Se ti può consolare, comunque, ogni regalo che faccio a qualcuno (compresi i regali di circostanza e cortesia), io mi sento subdola e manipolativa. Credo di essere brava a farli lo stesso, nonostante, ogni tanto, un inevitabile grado di goffaggine. Per il resto non credo sia il caso di mettermi a fare classifiche di malessere: a me non serve a niente, e tu sei vuoi puoi leggerti i miei vecchi post, dove a grandi linee c'è la parte di storia che ho desiderato condividere e farti le tue valutazioni.

In ogni caso, ho scelto di quotare questa parte perché in realtà (e c'entra anche con la premessa) volevo invitarti a pensare che forse ti sbagli: tu credi di non conoscere nessuno che provi quello che provi tu. Io però credo che forse, invece, conosci qualcuno che non riesce ad avere una relazione o che regali non ne fa ed è fortemente probabile che tra questi qualcuno ci siano delle persone che non si sentono degne di avere una relazione né di fare dei regali, anche perché provano sensazioni molto simili a quelle che provi tu, ma o non ne te lo dicono, perché si vergognano, oppure dal momento che, proprio come scrivi tu, con tante sensazioni dolorose "non si vive" mettono in atto tali e tanti meccanismi di rimozione da imputare queste difficoltà ad altri fattori, magari esterni.

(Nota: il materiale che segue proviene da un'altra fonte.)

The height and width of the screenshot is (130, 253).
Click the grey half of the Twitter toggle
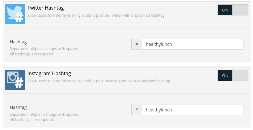pos(240,10)
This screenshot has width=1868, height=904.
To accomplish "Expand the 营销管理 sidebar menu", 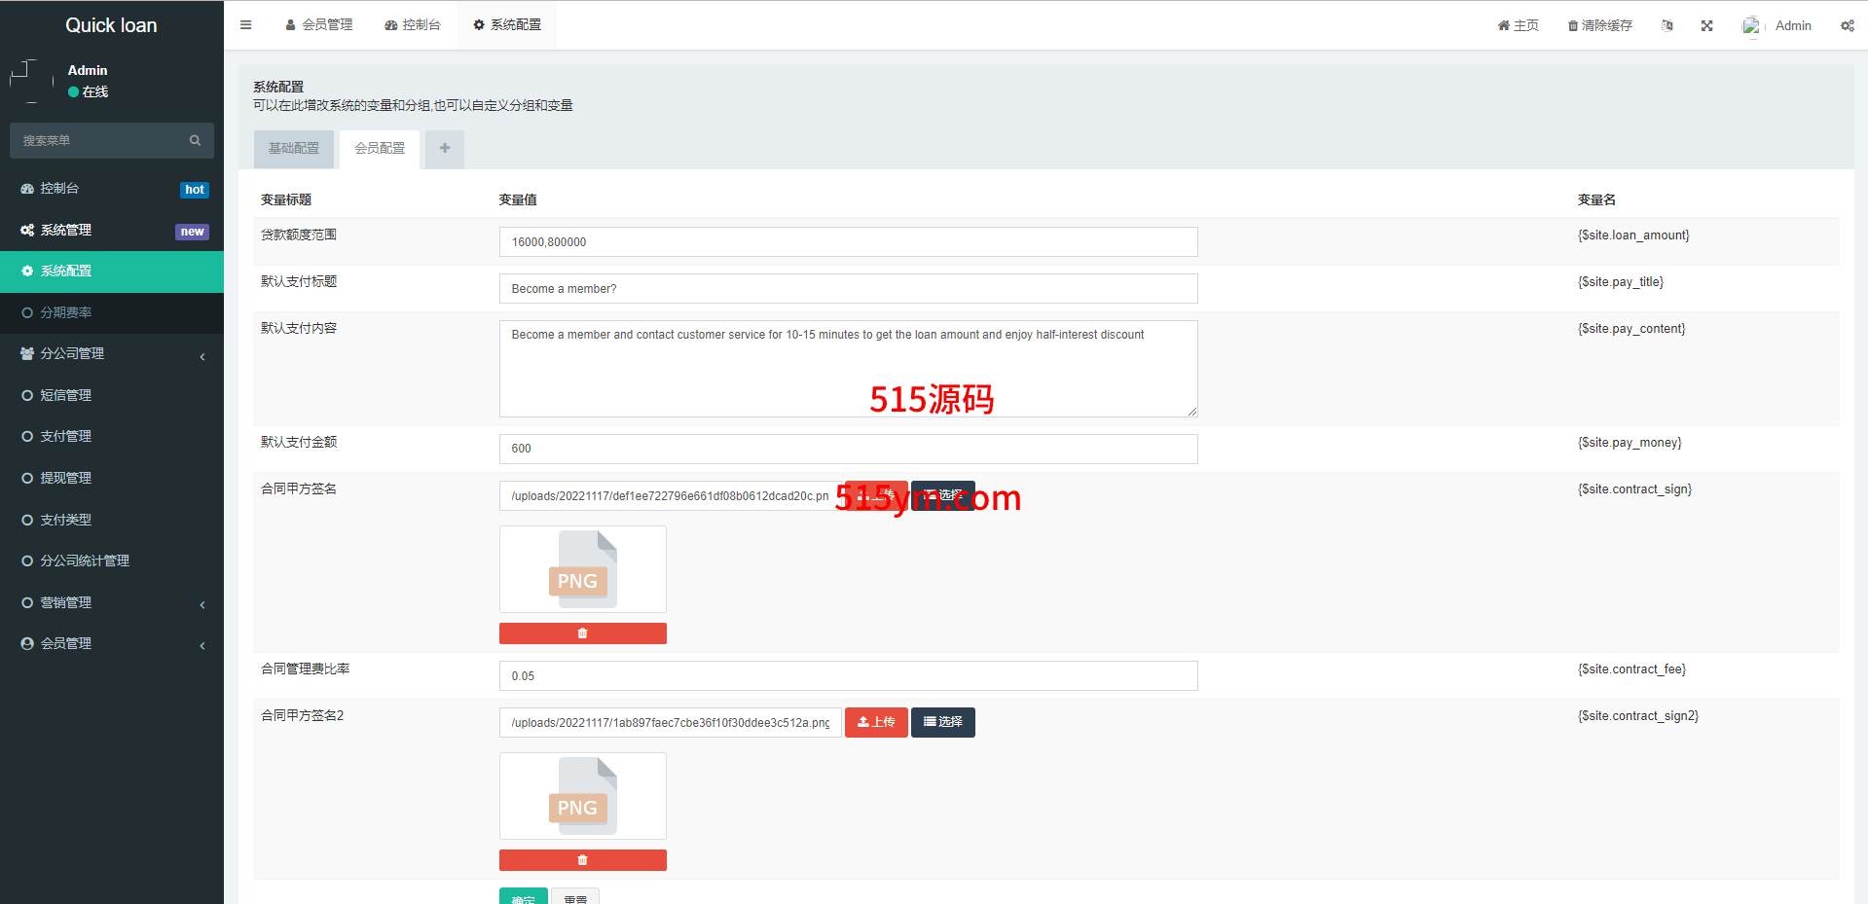I will (x=112, y=603).
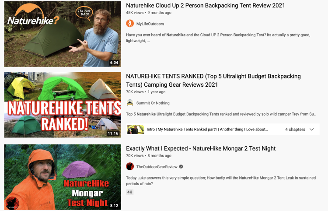Click the 6:04 duration badge

(114, 62)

Non leggere, per favore, questa considerazione come un'accusa di vittimismo perché non è quello il senso con cui la scrivo. La scrivo per invitarti, in generale, a prendere in considerazione quello che ti viene detto, scritto, e raccontato, nel merito e non necessariamente alla luce dell'autorevolezza che attribuisci all'interlocutore, ovvero ti invito, se vuoi, a mettere in atto un atteggiamento speculare a quello che ti proponevo nei confronti delle tue figure di aiuto, vale a dire di non mettere in discussione l'autorevolezza di tali figure solo alla luce del fatto che ciò che ti viene detto, non aderisce a quello che credi di aver bisogno di sentirti dire.
Entrambi gli atteggiamenti, mettere in discussione tout court i contenuti per una presunta mancanza di autorevolezza e mettere in discussione una relazione di aiuto per degli scambi dissonanti, hanno come principale ed evidente conseguenza di farti perdere delle occasioni di cogliere degli spunti, che magari da qualche parte vanno davvero a toccare, altrimenti probabilmente ti lascerebbero indifferente, e di costruire delle relazioni nutrienti, che invece crescono "anche" perché fondate sulla capacità di gestire le dissonanze.